*** Given data Section Begins ***
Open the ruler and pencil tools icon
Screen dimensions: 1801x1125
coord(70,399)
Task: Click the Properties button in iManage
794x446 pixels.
*** Given data Section Ends ***
Problem to solve => Reproduce the entries in full, exactly as written.

Exercise solution =>
Open the ruler and pencil tools icon
Screen dimensions: 1801x1125
coord(70,399)
Task: Click the Properties button in iManage
794x446 pixels.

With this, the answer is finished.